Contracts with customers have varying terms, including spot sales or month-to-month contracts, or contracts with a finite term, where the production from a well or group of wells is sold to one or more customers. The Company recognizes sales revenues for oil, natural gas, and NGLs based on the amount of each product sold to a customer when control transfers to the customer. Generally, control transfers at the time of delivery to the customer at a pipeline interconnect, the tailgate of a processing facility, or as a tanker lifting is completed. Revenue is measured based on the contract price, which may be index-based or fixed, and may include adjustments for market differentials and downstream costs incurred by the customer, including gathering, transportation, and fuel costs.

 

Revenues are recognized for the sale of the Company’s net share of production volumes. Sales on behalf of other working interest owners and royalty interest owners are not recognized as revenues. The Company does not hedge nor forward sell any of its current production via derivative financial contracts.

Records ▸
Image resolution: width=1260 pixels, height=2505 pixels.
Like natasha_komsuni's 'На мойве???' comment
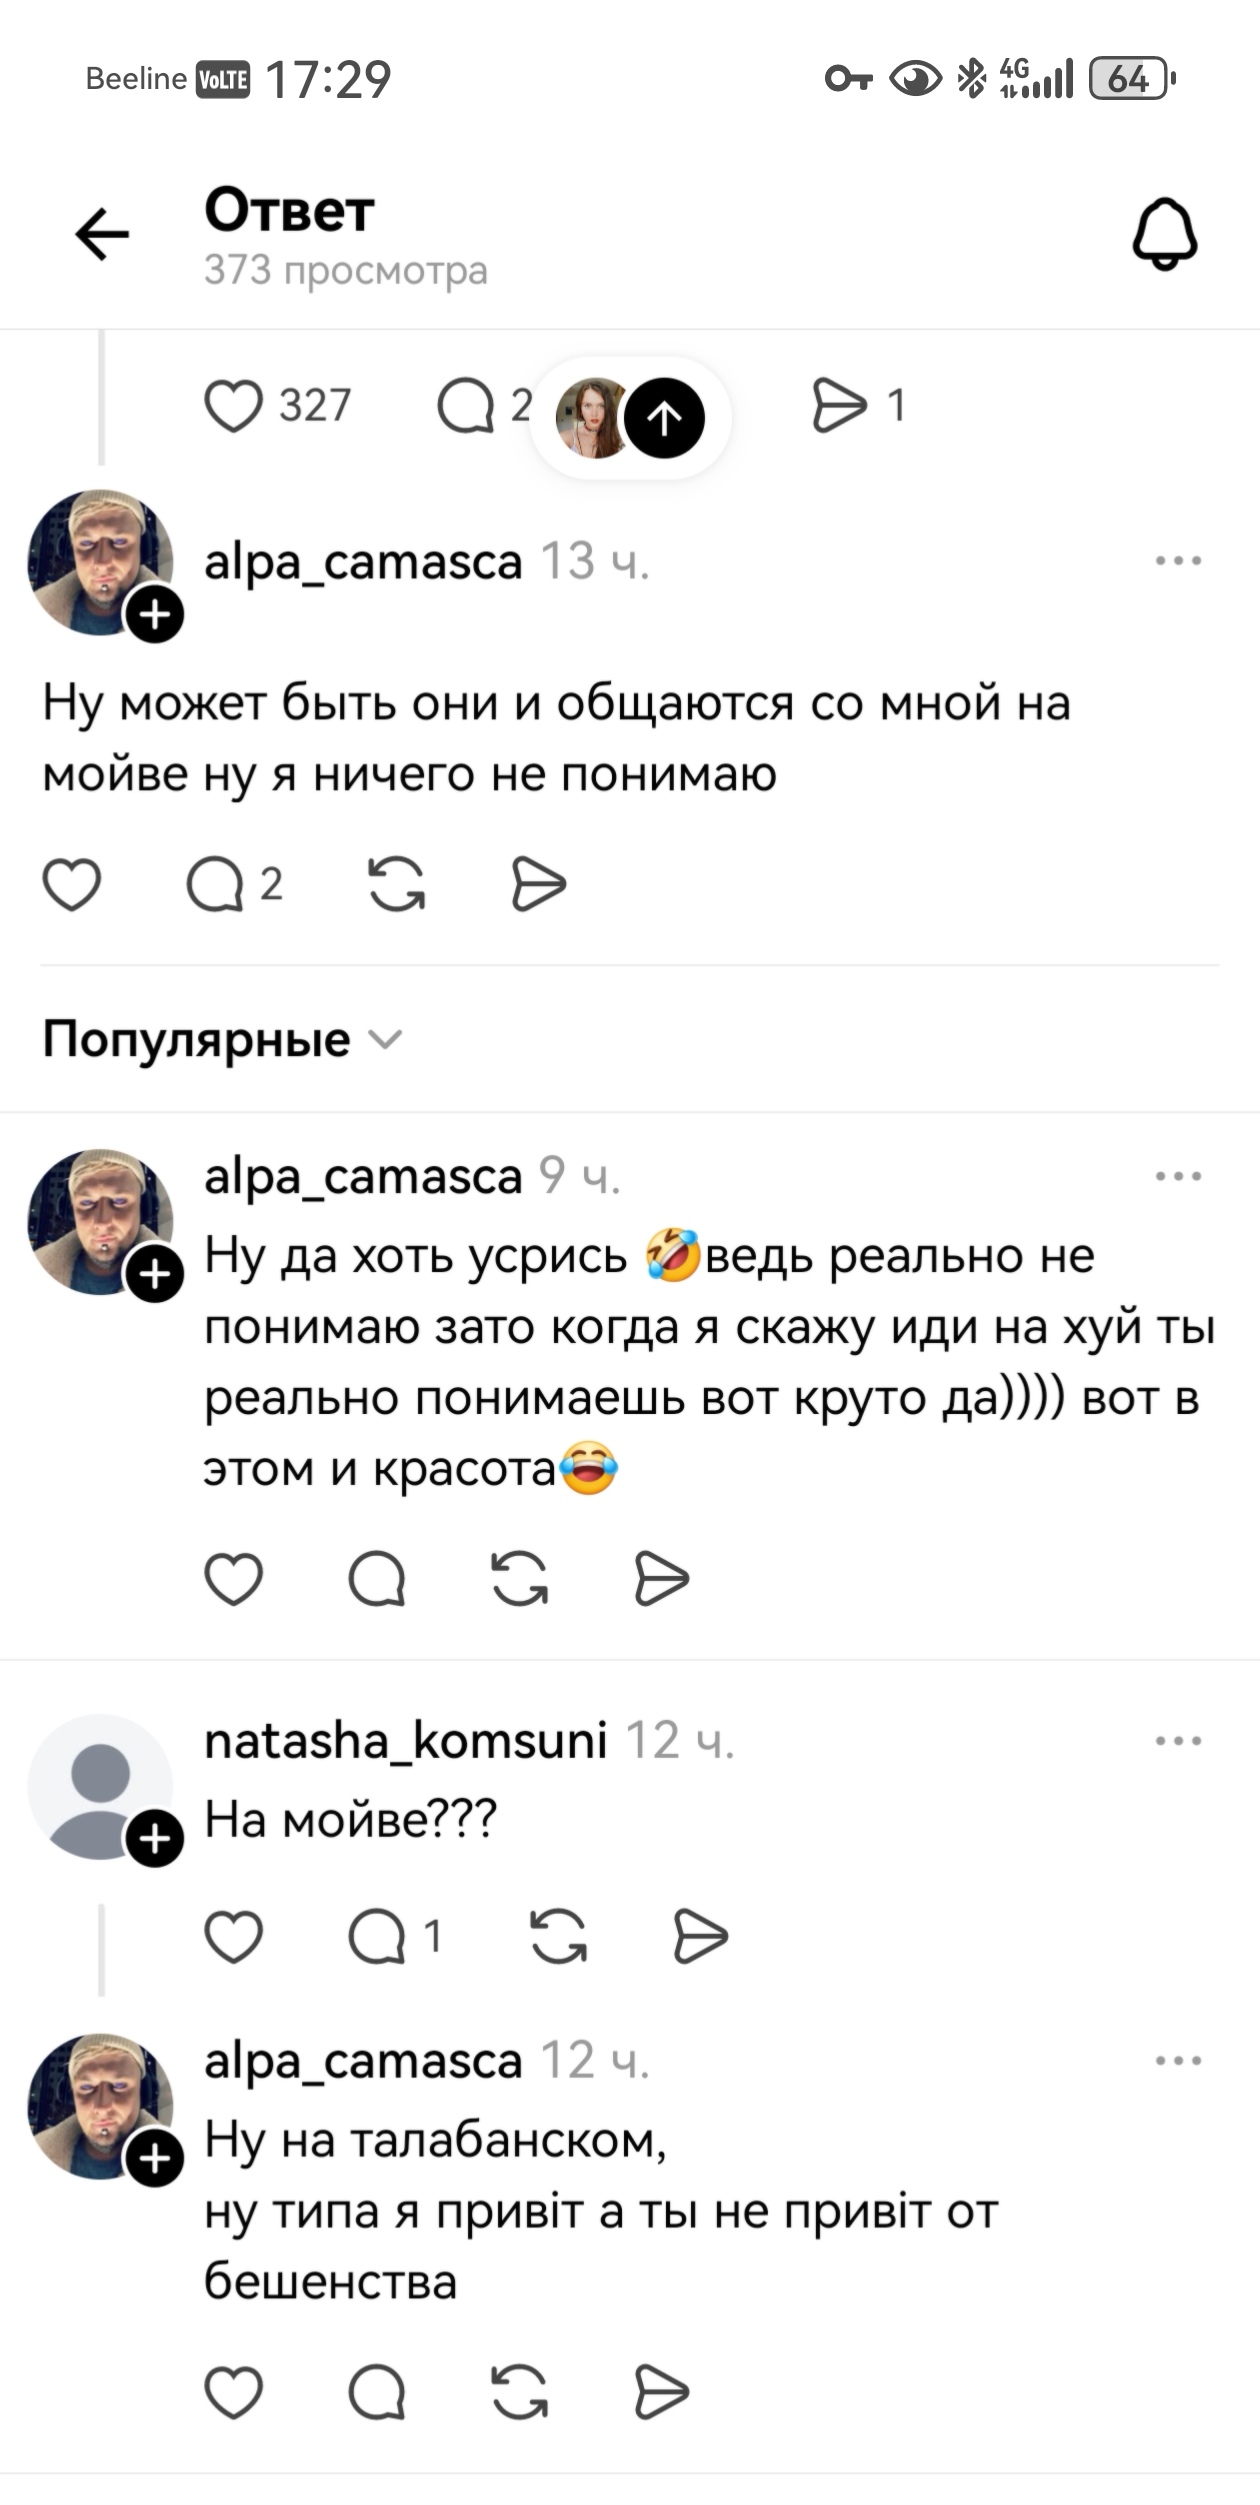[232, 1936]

---

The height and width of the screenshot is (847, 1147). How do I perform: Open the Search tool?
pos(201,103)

==

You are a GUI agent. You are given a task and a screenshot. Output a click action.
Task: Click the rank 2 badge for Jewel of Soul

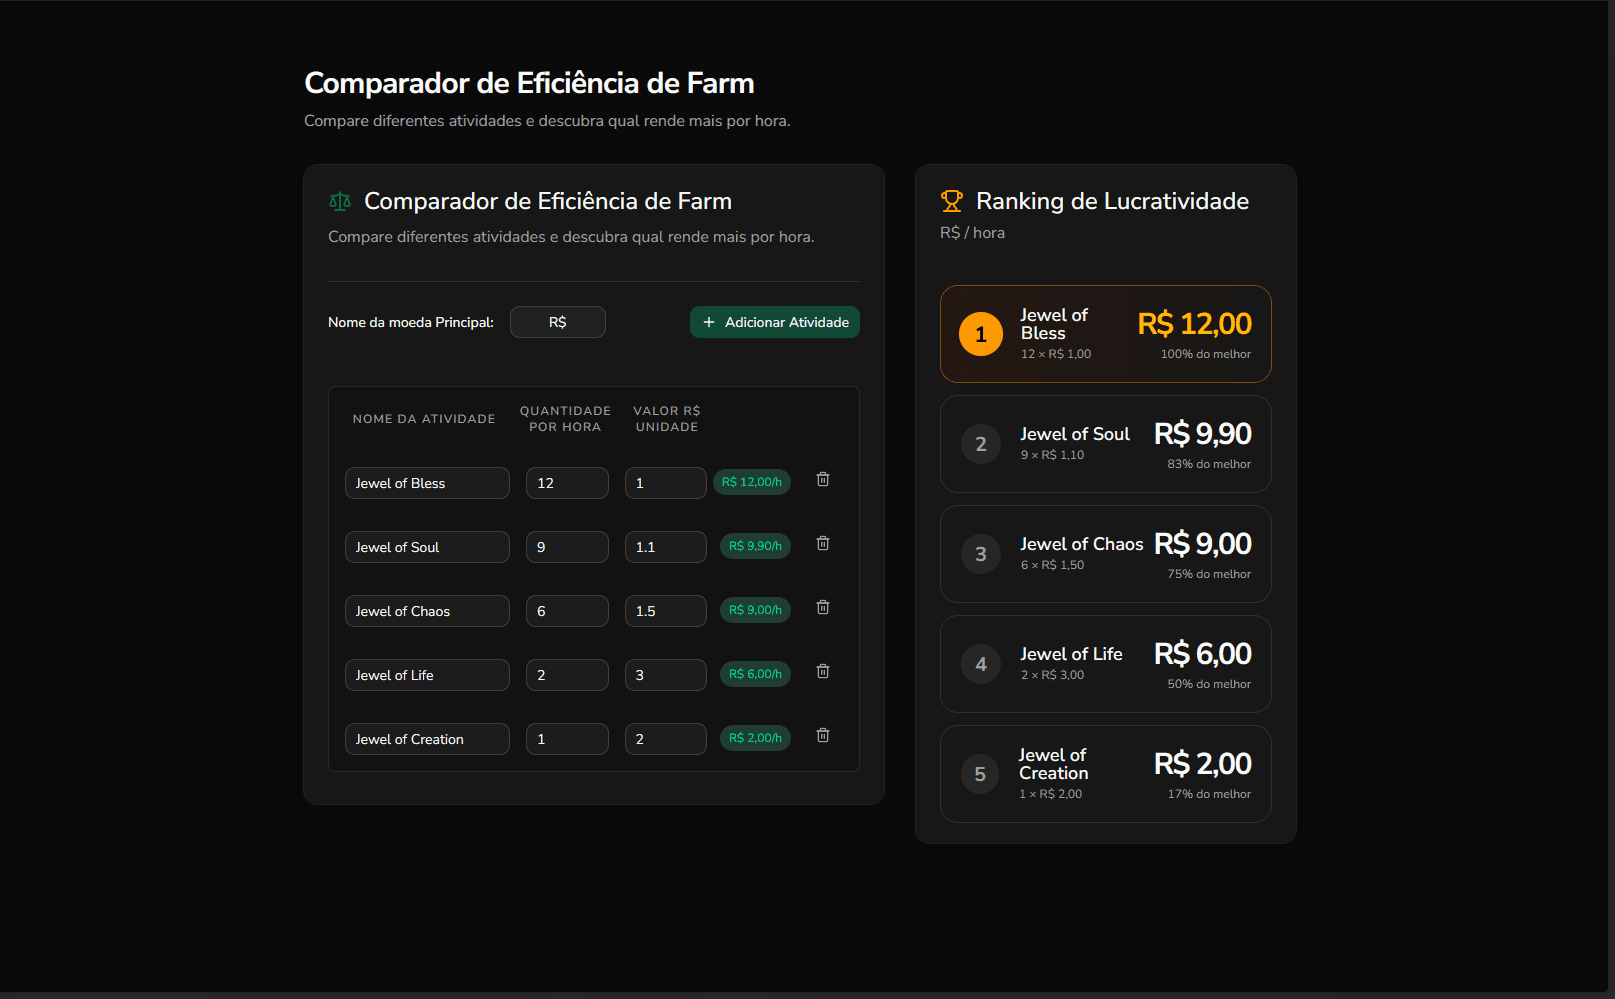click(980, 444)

Task to carry out ▸
Copy word for word the part of the revenue recognition passage starting at "Contracts with customers" and ending at "and fuel costs.".

The result ▸
Contracts with customers have varying terms, including spot sales or month-to-month contracts, or contracts with a finite term, where the production from a well or group of wells is sold to one or more customers. The Company recognizes sales revenues for oil, natural gas, and NGLs based on the amount of each product sold to a customer when control transfers to the customer. Generally, control transfers at the time of delivery to the customer at a pipeline interconnect, the tailgate of a processing facility, or as a tanker lifting is completed. Revenue is measured based on the contract price, which may be index-based or fixed, and may include adjustments for market differentials and downstream costs incurred by the customer, including gathering, transportation, and fuel costs.